Each line of the listing below that includes "computer" should be reported.
[Opening DATA FOR THIS TASK section]
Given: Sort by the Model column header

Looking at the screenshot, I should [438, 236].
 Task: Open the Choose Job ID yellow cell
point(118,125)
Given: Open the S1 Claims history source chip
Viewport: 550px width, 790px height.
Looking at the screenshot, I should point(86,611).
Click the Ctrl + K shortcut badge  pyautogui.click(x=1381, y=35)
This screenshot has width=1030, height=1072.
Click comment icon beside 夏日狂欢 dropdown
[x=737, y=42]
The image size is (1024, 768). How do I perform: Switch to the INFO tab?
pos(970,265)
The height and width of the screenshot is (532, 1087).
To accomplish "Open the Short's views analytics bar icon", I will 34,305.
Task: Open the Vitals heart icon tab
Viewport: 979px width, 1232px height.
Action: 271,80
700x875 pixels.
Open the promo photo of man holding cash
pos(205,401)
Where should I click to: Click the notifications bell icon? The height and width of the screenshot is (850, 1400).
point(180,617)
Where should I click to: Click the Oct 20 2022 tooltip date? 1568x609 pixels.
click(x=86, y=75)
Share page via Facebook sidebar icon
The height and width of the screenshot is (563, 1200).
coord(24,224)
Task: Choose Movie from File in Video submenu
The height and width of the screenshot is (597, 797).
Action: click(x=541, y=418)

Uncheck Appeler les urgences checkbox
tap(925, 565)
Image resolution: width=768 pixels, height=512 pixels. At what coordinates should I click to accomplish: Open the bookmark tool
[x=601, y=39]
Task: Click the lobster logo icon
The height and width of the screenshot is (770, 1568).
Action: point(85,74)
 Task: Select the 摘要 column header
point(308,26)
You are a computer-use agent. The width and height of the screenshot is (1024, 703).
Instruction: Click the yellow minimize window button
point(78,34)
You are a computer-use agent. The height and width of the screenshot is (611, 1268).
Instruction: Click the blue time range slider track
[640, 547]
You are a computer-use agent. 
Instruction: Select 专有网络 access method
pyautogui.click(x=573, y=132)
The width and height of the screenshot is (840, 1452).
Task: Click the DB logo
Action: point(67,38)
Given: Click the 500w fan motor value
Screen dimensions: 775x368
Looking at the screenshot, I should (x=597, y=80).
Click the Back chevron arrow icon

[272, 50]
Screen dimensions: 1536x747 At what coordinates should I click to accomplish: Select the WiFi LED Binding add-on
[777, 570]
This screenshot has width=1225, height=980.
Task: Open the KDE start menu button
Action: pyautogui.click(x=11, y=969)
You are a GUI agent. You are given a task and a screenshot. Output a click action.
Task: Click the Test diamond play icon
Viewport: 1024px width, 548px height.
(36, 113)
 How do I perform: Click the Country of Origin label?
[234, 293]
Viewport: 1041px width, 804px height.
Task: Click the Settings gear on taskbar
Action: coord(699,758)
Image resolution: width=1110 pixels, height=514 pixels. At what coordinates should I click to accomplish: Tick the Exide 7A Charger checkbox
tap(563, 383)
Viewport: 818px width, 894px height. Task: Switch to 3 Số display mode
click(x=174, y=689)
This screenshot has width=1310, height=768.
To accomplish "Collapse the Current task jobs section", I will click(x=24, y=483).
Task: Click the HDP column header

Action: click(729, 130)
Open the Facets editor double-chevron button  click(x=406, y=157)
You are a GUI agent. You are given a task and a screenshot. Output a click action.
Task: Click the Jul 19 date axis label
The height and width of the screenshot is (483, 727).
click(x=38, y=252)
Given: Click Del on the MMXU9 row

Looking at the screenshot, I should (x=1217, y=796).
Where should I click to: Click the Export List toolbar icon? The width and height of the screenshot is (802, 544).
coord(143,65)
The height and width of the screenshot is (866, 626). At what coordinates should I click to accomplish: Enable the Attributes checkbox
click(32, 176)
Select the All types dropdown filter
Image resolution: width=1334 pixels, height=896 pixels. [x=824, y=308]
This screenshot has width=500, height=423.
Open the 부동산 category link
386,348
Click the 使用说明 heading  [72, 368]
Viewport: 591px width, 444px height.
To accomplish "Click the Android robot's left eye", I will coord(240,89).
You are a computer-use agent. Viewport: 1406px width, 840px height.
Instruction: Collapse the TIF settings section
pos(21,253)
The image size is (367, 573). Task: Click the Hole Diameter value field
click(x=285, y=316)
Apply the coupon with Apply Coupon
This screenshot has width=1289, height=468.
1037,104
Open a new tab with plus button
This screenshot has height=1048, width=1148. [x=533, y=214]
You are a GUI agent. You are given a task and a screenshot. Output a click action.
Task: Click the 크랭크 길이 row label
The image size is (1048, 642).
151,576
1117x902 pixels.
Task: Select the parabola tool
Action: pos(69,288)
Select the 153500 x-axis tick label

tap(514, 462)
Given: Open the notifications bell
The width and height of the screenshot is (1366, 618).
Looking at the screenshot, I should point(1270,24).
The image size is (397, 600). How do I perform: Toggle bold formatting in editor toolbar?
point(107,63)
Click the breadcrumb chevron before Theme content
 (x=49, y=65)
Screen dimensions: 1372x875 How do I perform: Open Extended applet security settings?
[Closing DATA FOR THIS TASK section]
**RESPONSE TO THE EXERCISE:**
You are a computer-use agent. The width and height of the screenshot is (1024, 703).
You are a computer-use agent. The height and width of the screenshot is (611, 1268).
You are a computer-use agent. 
You are a computer-use agent. Viewport: 1406px width, 840px height.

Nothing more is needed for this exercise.